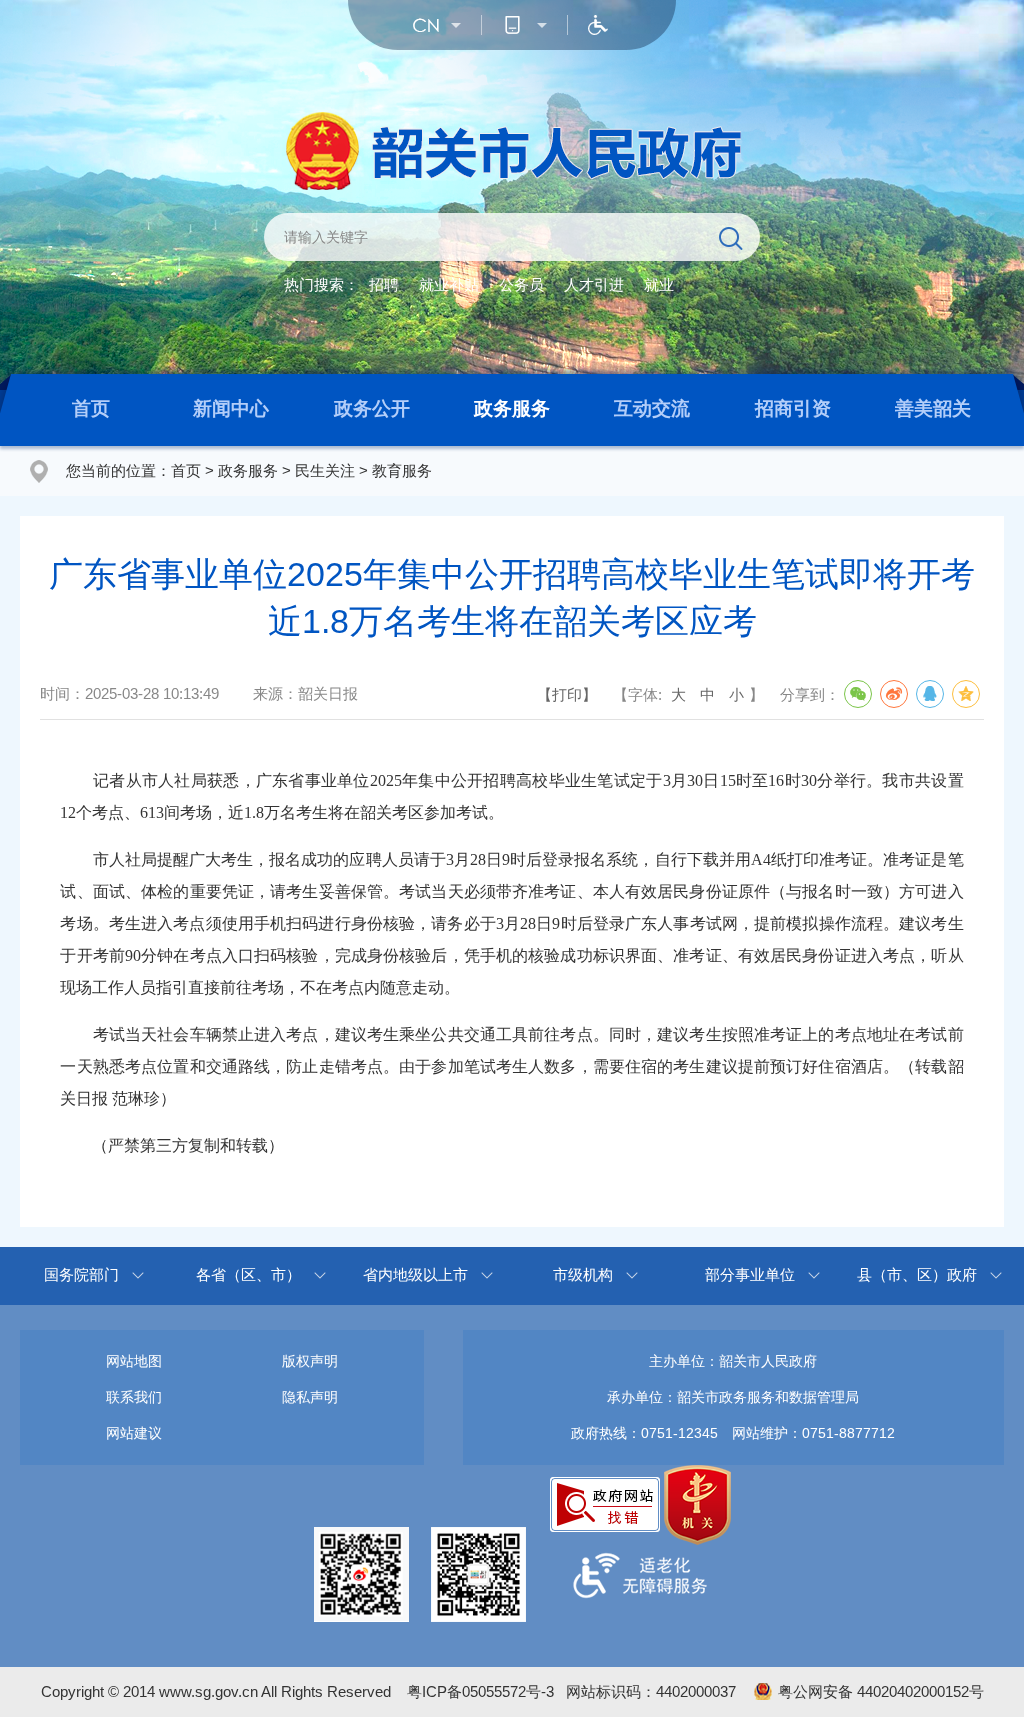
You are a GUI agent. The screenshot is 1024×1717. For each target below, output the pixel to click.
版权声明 (310, 1361)
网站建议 (134, 1433)
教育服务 (402, 470)
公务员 (521, 284)
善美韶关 (933, 408)
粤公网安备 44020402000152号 (881, 1691)
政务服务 (512, 408)
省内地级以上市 (415, 1274)
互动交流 (652, 408)
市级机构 (583, 1274)
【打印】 (567, 694)
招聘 (384, 284)
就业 (659, 284)
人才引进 (594, 284)
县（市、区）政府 (917, 1274)
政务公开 (372, 408)
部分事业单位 (750, 1274)
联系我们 (134, 1397)
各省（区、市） (248, 1274)
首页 (91, 408)
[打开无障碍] (598, 25)
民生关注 (325, 470)
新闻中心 (231, 408)
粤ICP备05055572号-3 (480, 1691)
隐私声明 (310, 1397)
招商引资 (793, 408)
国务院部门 (81, 1274)
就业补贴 (449, 284)
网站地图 (134, 1361)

•••••

Repeat every record exactly, but not the pictures.

Task result =
You are a GUI agent. The screenshot is 1024×1717. For each target below, output the pixel to click.
版权声明 (310, 1361)
网站建议 (134, 1433)
教育服务 (402, 470)
公务员 (521, 284)
善美韶关 (933, 408)
粤公网安备 44020402000152号 (881, 1691)
政务服务 (512, 408)
省内地级以上市 (415, 1274)
互动交流 (652, 408)
市级机构 (583, 1274)
【打印】 (567, 694)
招聘 (384, 284)
就业 (659, 284)
人才引进 (594, 284)
县（市、区）政府 (917, 1274)
政务公开 (372, 408)
部分事业单位 (750, 1274)
联系我们 (134, 1397)
各省（区、市） (248, 1274)
首页 (91, 408)
[打开无障碍] (598, 25)
民生关注 (325, 470)
新闻中心 (231, 408)
粤ICP备05055572号-3 (480, 1691)
隐私声明 (310, 1397)
招商引资 (793, 408)
国务院部门 (81, 1274)
就业补贴 (449, 284)
网站地图 (134, 1361)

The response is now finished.